Knowing this would be an incredible opportunity to meet one of the few real women in rock ‘n roll, on four hours of sleep, I arrived at the Borders in Westlake at 7:20AM for the 9AM ticket giveaway. At 11:30 I returned and, a little while later, the store’s security guard began to give instructions: line up in ticket order number (mine was 17), do not take any photos and only books will be signed, nothing else. By this point my iPhone and all its apps began to bore me, so I started chatting up with the other people in line. I also saw a woman, seated on a store bench next to where I was standing, signing two books.
I immediately struck up a conversation with the woman who turned out to be Deanna R. Adams, also a writer and author of “Rock ‘N’ Roll and the Cleveland Connection”, a 624 page historical dissection of Cleveland’s musical roots – including Trent Reznor, Joe Walch and The Dead Boys. She’s even had the pleasure of interviewing Pat Benatar’s husband, guitarist and producer Neil “Spyder” Giraldo, a local native from Parma.
“It was easy to connect with him. I interviewed him in 97 or 98. He answered (the call). He was open and easy to talk to. Pat was out of town. He was watching his kids. At one point he even said, ‘My daughter is getting into something.’ He was friendly, sociable and open.” He gave her an hour of his time, which was more than what she expected, and he elaborated on his answers. “His first band, Lover’s Lane, used to perform at the (now closed) Viking Saloon (here in Cleveland). He talked about his early days, including taking guitar lessons and about his uncle who had rock albums and took him to concerts, influencing him.”
Adams’ favorite story is retelling how Neil met Pat Benatar. “In the early 70’s he started playing outside of Cleveland. He went to NYC where he toured with Rick Derringer. Then, just as he was supposed to return home, he received a call from a Chrysalis Records A&R man looking for guitarist for female singer. Spyder agreed to do the audition. The rest is history. He and Pat clicked right away. He really liked the fast energy of the punk bands. She was more contemporary and pop so it was nice medium.“
Pat discusses the same story in her book, in the very first chapter, and attributes her long lasting career to this union. This is what makes her so unique. While Debbie Harry and Chris Stein had an on again and off again relationship and while Akron’s own Chrissie Hynde has been married and divorced from several rock stars, Benatar met her life’s love early and, over the past thirty years, not only have they maintained a solid union, but they also raised two daughters. The Queen of Rock ‘n Roll figured out how to do both: superstar success in her craft and a healthy, happy and private personal life.

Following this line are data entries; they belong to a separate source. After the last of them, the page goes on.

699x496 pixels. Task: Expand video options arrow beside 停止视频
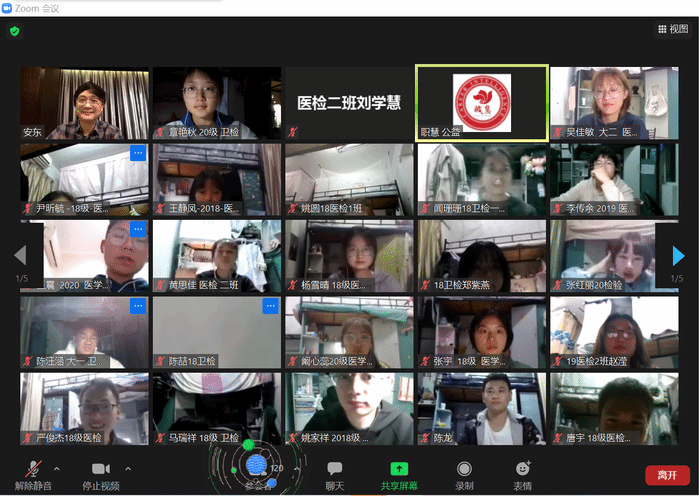128,468
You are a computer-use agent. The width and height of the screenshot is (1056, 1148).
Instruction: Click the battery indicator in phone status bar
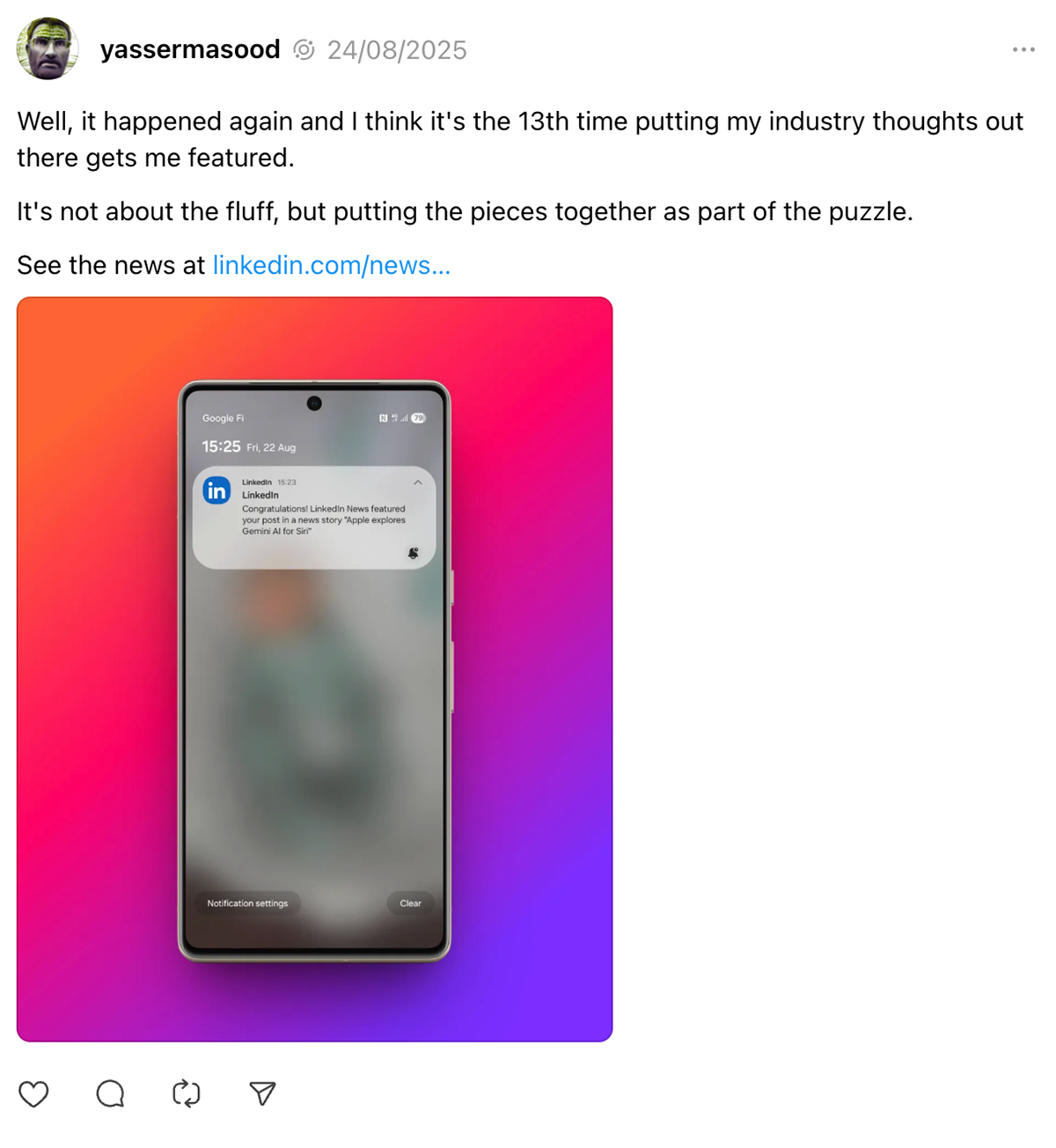(x=419, y=418)
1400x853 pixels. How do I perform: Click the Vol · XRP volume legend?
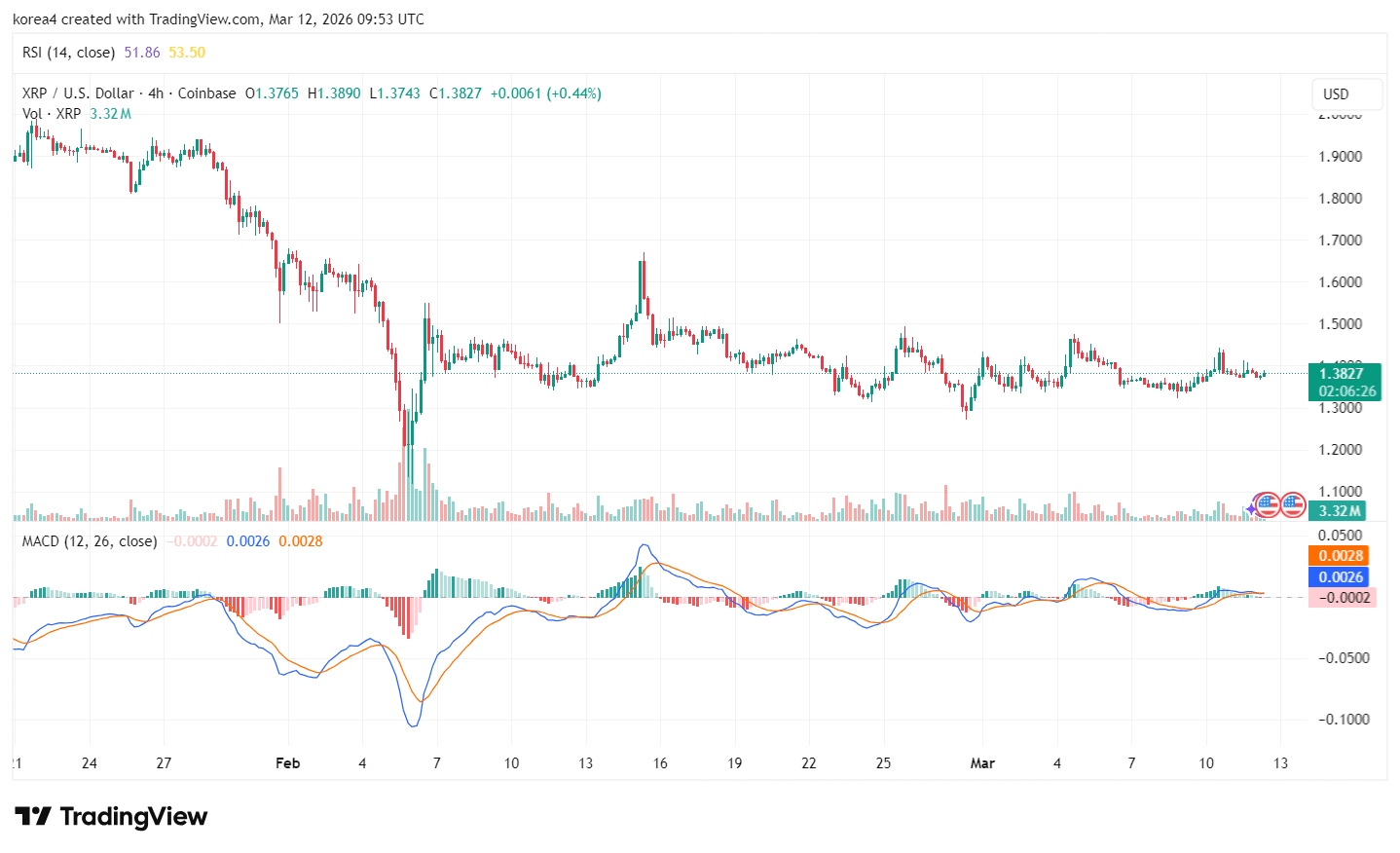[x=52, y=114]
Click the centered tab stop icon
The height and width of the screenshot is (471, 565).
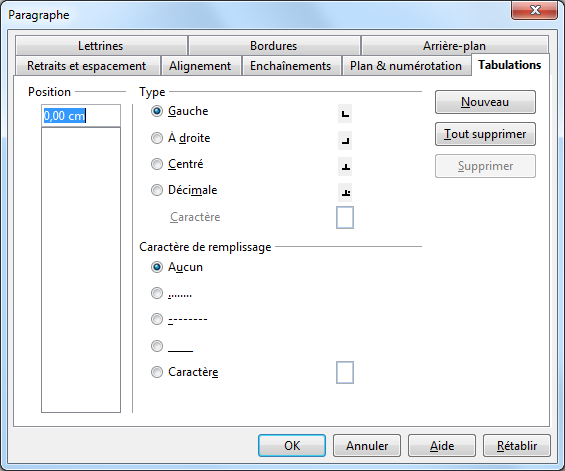345,166
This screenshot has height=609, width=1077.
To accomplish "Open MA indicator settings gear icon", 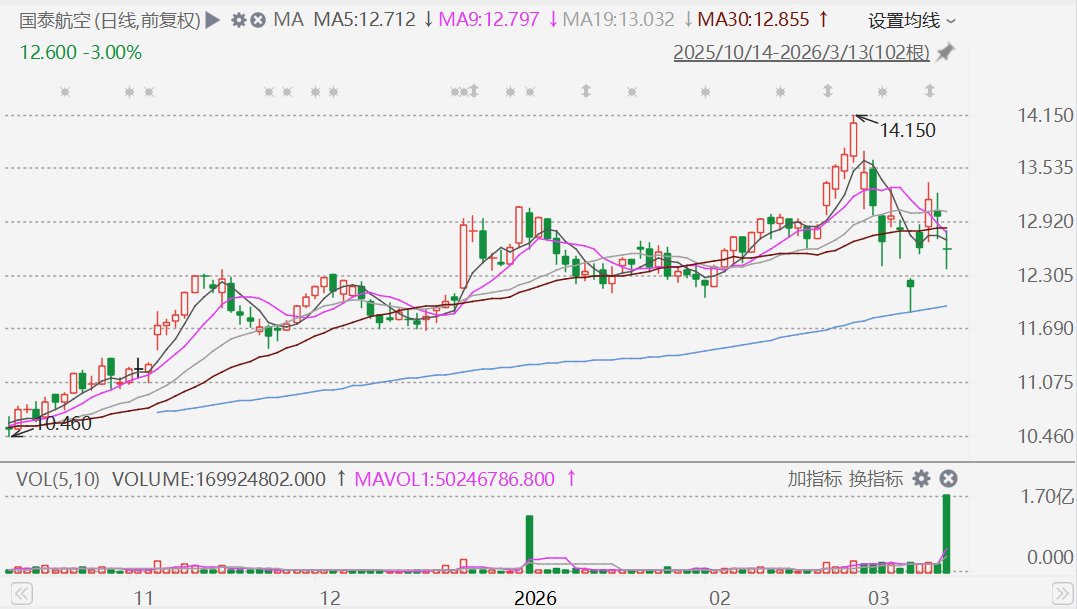I will (238, 21).

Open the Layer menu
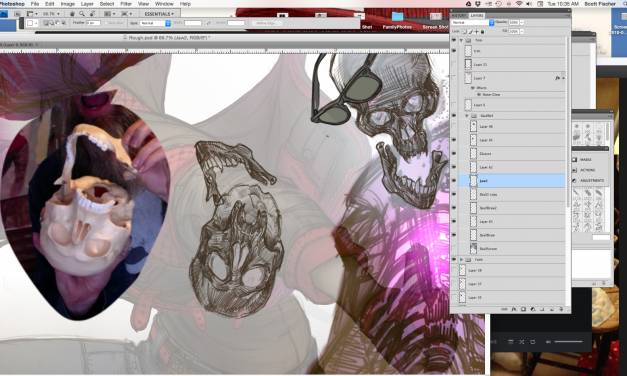[87, 4]
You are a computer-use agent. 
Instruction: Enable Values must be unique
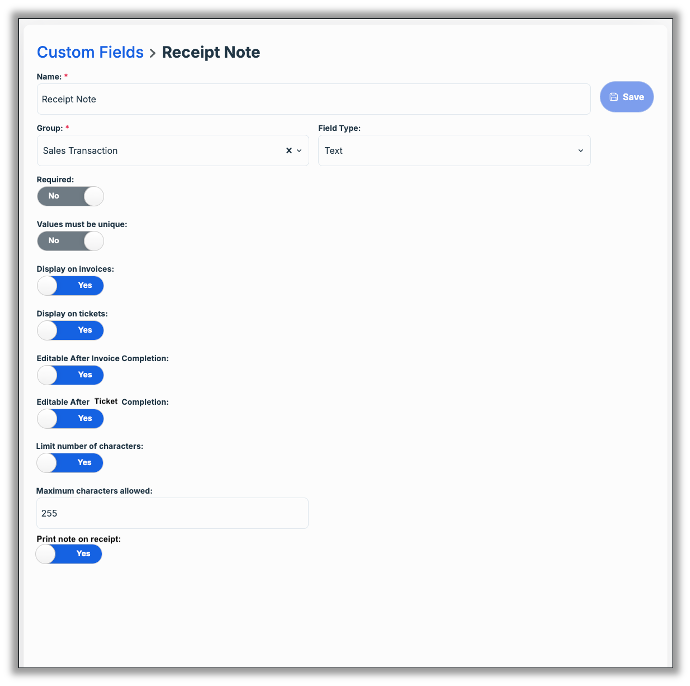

As I finally approached Benatar in the bookstore that day, and saw her – petite, pretty and content – my heart escalated. And, when she shook my hand and smiled, I saw the woman behind all those videos, all those songs and all those empowering lyrics. I saw a woman who has, in fact, done it all, successfully, massively and on her own terms. Perhaps a certain Hall of Fame will finally take notice.